Ringfort (Rath), Doire Mhór Thoir, Co. Kerry
Co. Kerry |
Ringforts
Half of this early medieval enclosure no longer exists.
A field wall cuts straight through it from north-northeast to south-southwest, the entire eastern half of the site has been removed, and what remains to the west has been used over the years as a convenient place to dump stones cleared from surrounding fields. It is, by any measure, a heavily compromised site, yet the surviving southwestern arc of the bank still rises to 1.5 metres on its interior face, enough to give a physical sense of what a univallate rath once looked like in this landscape. A univallate rath is simply a ringfort defined by a single encircling bank and ditch, the most common form of early medieval farmstead in Ireland, typically built and occupied between roughly the sixth and tenth centuries.

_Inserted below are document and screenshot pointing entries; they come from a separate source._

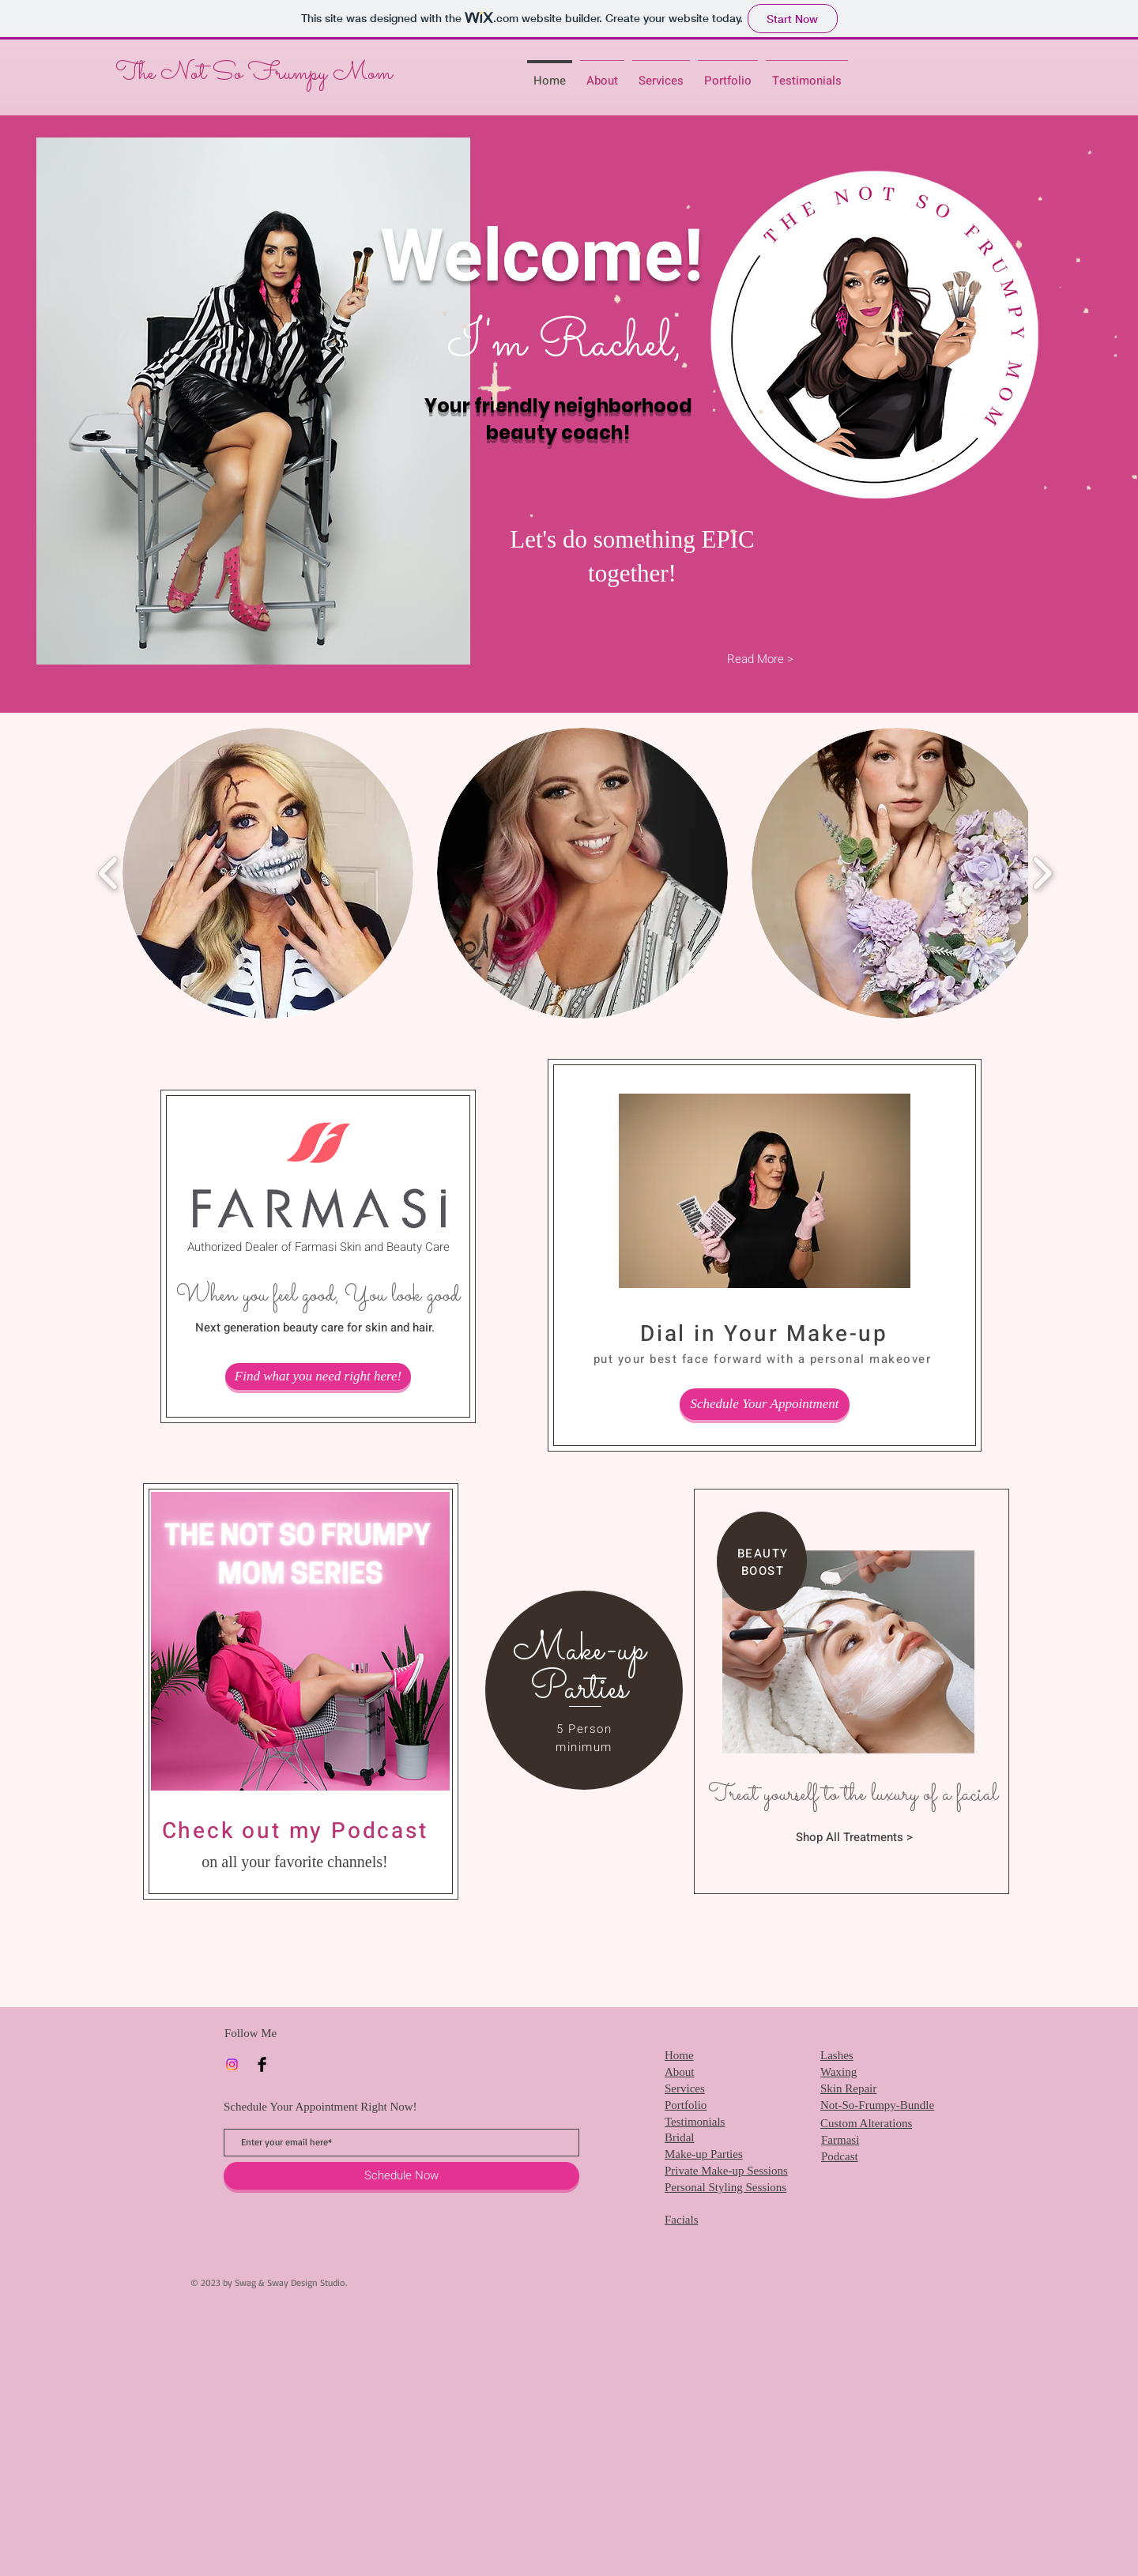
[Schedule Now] (401, 2176)
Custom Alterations (866, 2123)
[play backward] (108, 873)
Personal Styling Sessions (725, 2187)
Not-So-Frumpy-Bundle (877, 2105)
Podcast (839, 2156)
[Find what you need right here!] (318, 1376)
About (680, 2072)
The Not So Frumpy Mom (256, 73)
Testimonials (695, 2121)
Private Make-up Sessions (726, 2170)
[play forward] (1042, 873)
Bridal (680, 2137)
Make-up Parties (704, 2154)
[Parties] (578, 1689)
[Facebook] (261, 2064)
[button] (267, 873)
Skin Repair (848, 2088)
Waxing (838, 2072)
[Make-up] (578, 1650)
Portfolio (686, 2105)
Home (679, 2055)
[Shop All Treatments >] (854, 1837)
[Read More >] (760, 659)
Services (685, 2088)
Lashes (837, 2055)
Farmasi (840, 2139)
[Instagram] (231, 2064)
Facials (682, 2219)
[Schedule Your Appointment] (765, 1404)
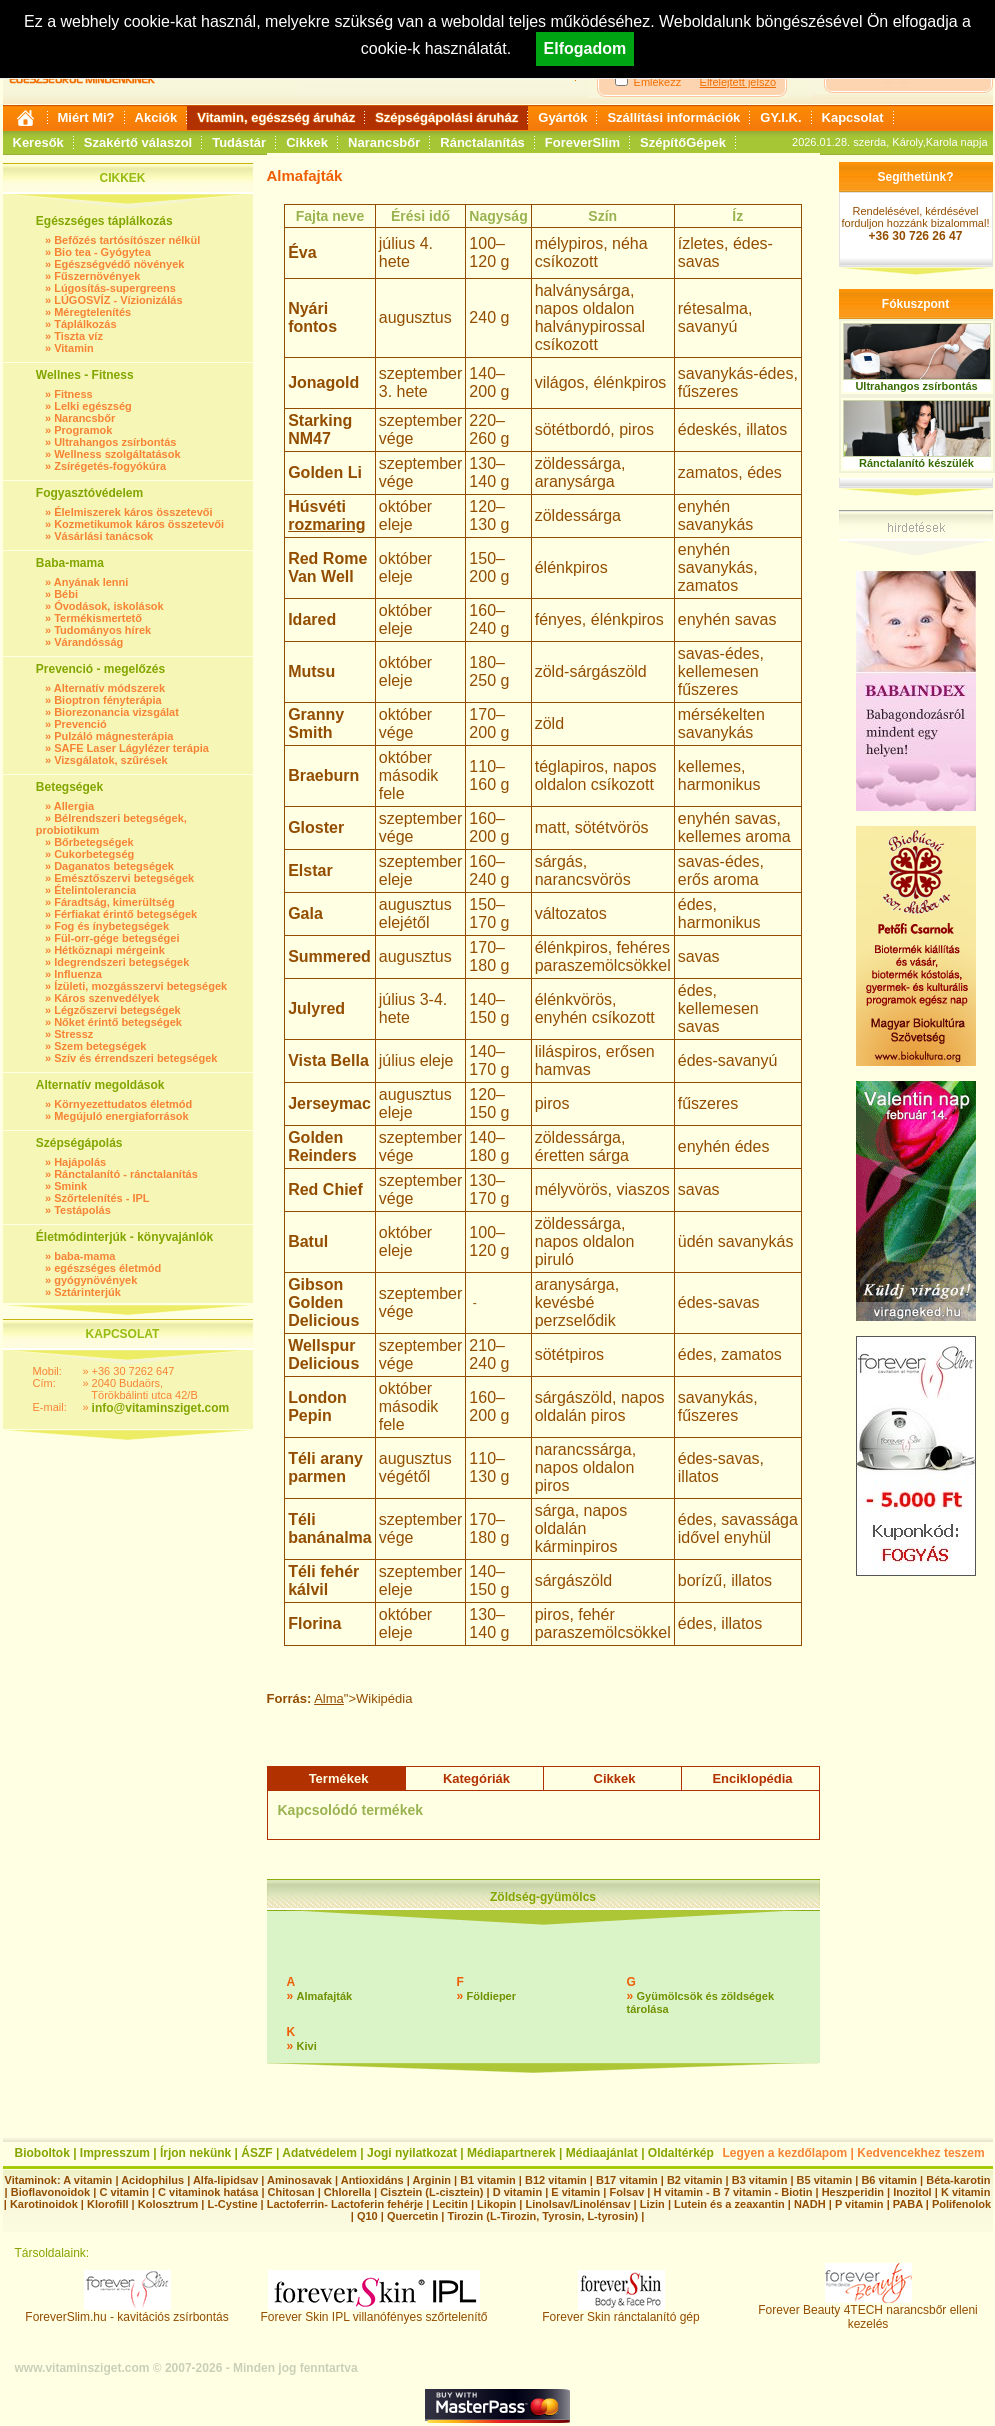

What makes the setting worth pausing over is the location itself. The rath sits on a level coastal strip caught between Tralee Bay to the north and the Slieve Mish mountains rising to the south, a corridor of lowland that has channelled movement and settlement on the Dingle Peninsula for millennia. Someone chose this particular piece of flat ground, perhaps for its proximity to the shore, perhaps for the shelter afforded by the mountains behind. The enclosure had an internal diameter of around 20 metres, a modest but functional space. Its condition as documented by archaeologist J. Cuppage in the 1986 Corca Dhuibhne archaeological survey was already one of progressive loss, the southwestern sector preserving a bank between 2.75 and 4.2 metres wide, while the northeastern sector was largely gone. The surviving fragment is less a monument now than a set of earthen outlines, a partial signature of a farmstead whose inhabitants farmed this same coastal ground more than a thousand years ago.